◆ EXERCISE PASSAGE
= = = = = = =
Re: Strange: Nutch didn't crawl level 2 (depth 2) pages

Posted by Bayu Widyasanyata <bw...@gmail.com>.

Hi Tejas,

It's works and great! :)
After reconfigured and many times of generate, fetch, parse & update, the
pages on 2nd level is being crawled.

1 question, Is it fine and correct if I modified my current
crawler+indexing script into this pseudo (skeleton):

>>>>>>>>>>>>>>>>>>>>>>>>>>>
# example number of levels / depth (loop)
LOOP=4

nutch->inject()

loop[ =< $LOOP]
{
    nutch->generate()
    nutch->fetch(a_segment)
    nutch->parse(a_segment)
    nutch->updatedb(a_segment)
}

nutch->solrindex()

>>>>>>>>>>>>>>>>>>>>>>>>>>>

Thank you!


On Mon, Jan 27, 2014 at 3:46 AM, Bayu Widyasanyata
<bw...@gmail.com>wrote:

> OK I will apply it first and update the result.
= = = = = = =
◆ COLLECTED DATA
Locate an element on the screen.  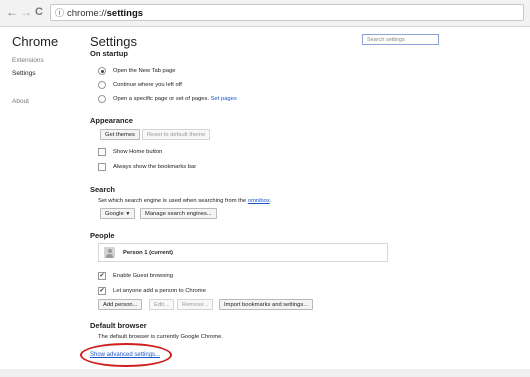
= = = = = = =
◆ EXERCISE PROMPT
Translate this sentence from the forum post about Nutch crawling into Spanish: "OK I will apply it first and update the result."

◆ RESULT BELOW
De acuerdo, primero lo aplicaré y actualizaré el resultado.